Big Clouds

About Embassy‘s Cover Jacket Illustration

 

Théo van Rysselberghe Big Clouds, 1893“Big Clouds,” 1893 oil on canvas, by Théo van Rysselberghe.  Image courtesy of the Indianapolis Museum of Art (The Holliday Collection, 79-287).

“Big Clouds” is one of a dozen or so seascapes done by the notable Belgian artist Théo van Rysselberghe (1862-1926).  Beginning in the late 1880s and into the early years of the next century van Rysselberghe abandoned realism and experimented instead with pointillism, a technique that uses dots in a limited palette of colors (in this case yellow, violet, orange and blue) to produce the image.  It’s possible that the ship’s location is off Cadzand Beach, on the Dutch coast very near Belgium, but that’s uncertain, as was the painter’s own title for this work.

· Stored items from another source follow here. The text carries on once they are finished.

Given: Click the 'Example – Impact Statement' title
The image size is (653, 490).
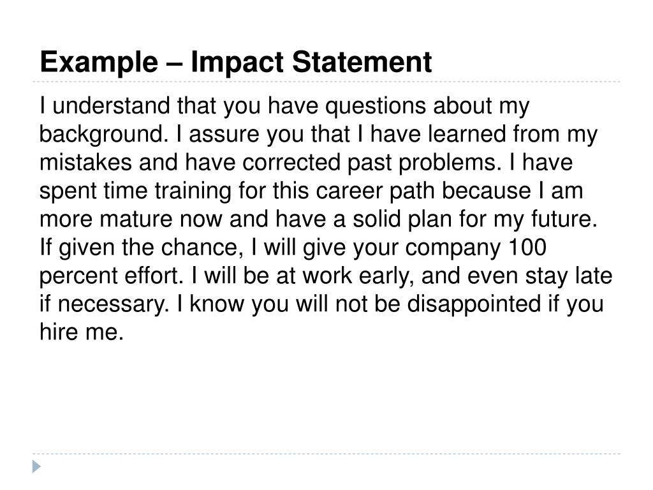Looking at the screenshot, I should 236,63.
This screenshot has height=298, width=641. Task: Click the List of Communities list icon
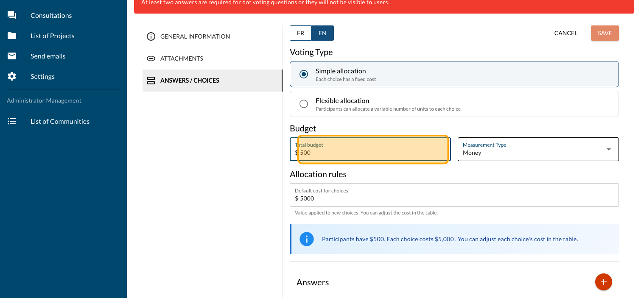coord(12,122)
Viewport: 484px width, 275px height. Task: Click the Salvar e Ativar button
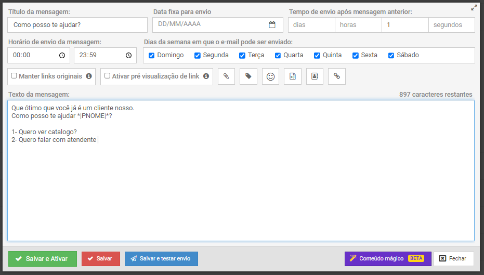(x=43, y=259)
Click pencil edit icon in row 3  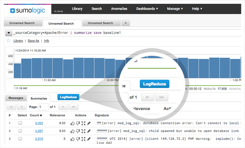(x=89, y=139)
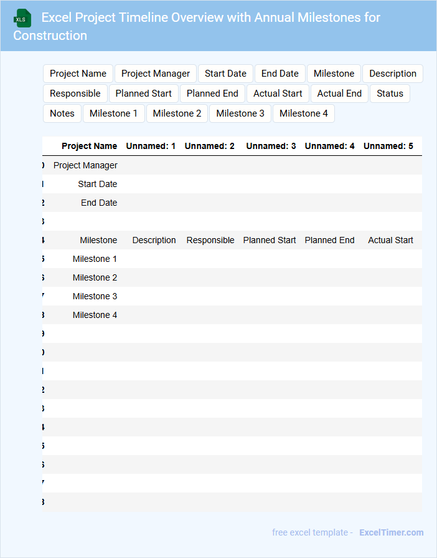Select the Notes tag
Image resolution: width=437 pixels, height=558 pixels.
62,113
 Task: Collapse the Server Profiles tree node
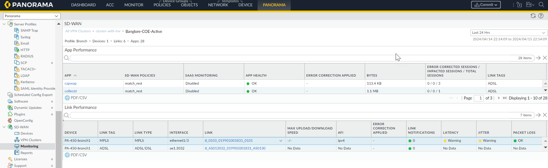4,24
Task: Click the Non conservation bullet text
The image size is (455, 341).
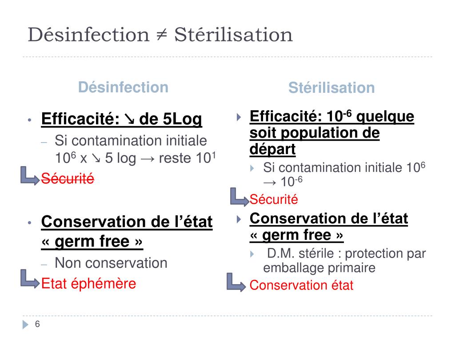Action: [111, 263]
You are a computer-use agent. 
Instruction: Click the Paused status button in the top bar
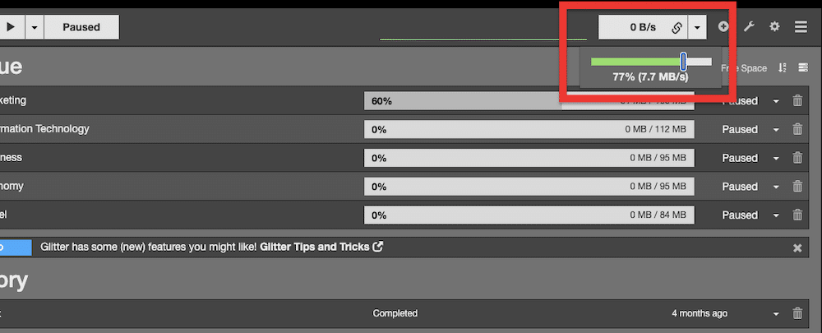pyautogui.click(x=81, y=27)
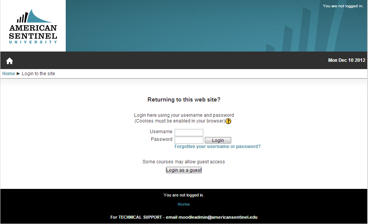This screenshot has height=224, width=368.
Task: Click the Home breadcrumb link
Action: coord(8,74)
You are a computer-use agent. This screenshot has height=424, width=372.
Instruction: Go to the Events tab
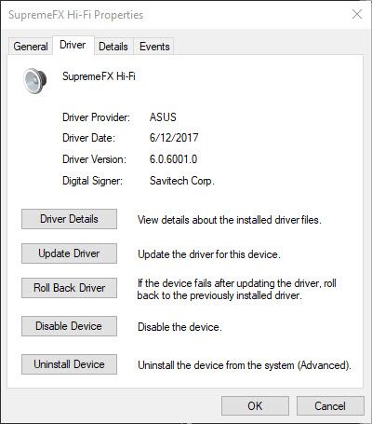(154, 47)
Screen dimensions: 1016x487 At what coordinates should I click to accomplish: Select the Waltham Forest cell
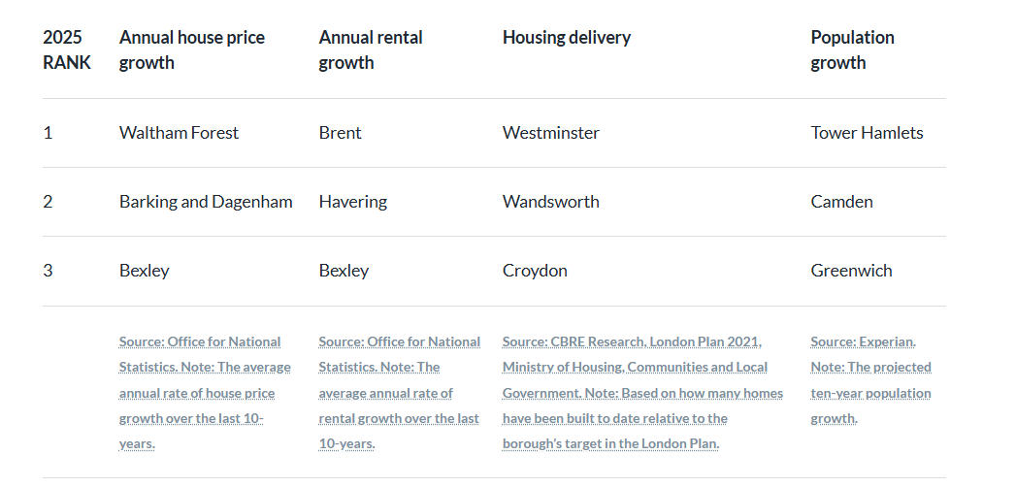179,133
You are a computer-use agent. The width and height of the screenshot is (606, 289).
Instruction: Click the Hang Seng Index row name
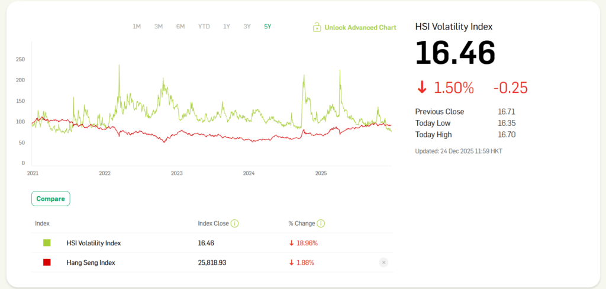(91, 262)
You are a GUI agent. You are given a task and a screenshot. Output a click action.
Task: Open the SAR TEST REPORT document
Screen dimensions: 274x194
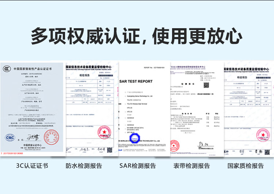[x=144, y=109]
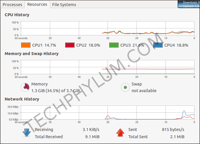This screenshot has height=144, width=200.
Task: Click the orange CPU1 color swatch
Action: [x=26, y=45]
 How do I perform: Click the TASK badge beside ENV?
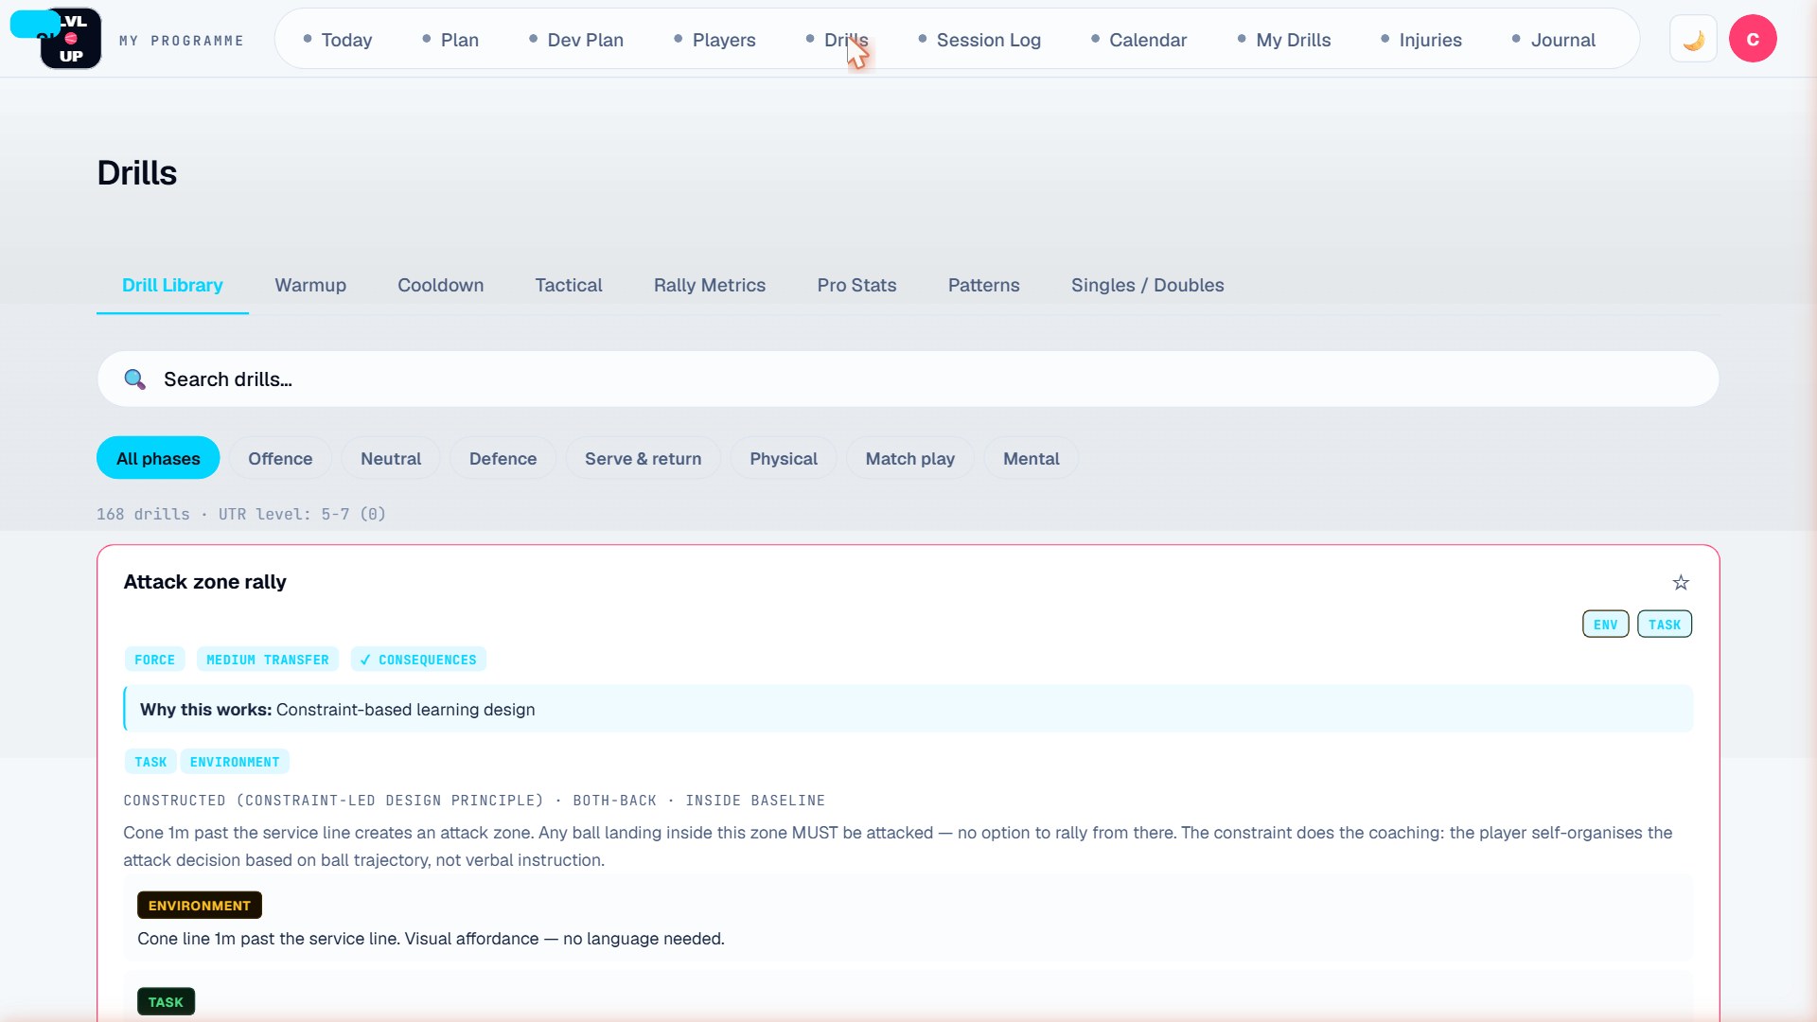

My first proposal to my publisher for cover jacket art for Embassy to the Eastern Courts was William Daniell’s A View of the European Factories at Canton, but when I saw Big Clouds, I thought that the image of a lone ship off shore was stunning, and would make a more arresting book cover.  Not irrelevant was the fact that the Indianapolis Museum of Art generously offered to let me use Big Clouds for free and the National Maritime Museum, in Greenwich, asked for a license fee for A View of the European Factories at Canton.

Cover art is a marketing decision, and I lost that discussion, but not especially unhappily.  Daniell’s painting is beautiful (I use another of his works as an illustration in the book) and the exotic, maritime East it depicts has a lot to do with the story I’m telling in Embassy.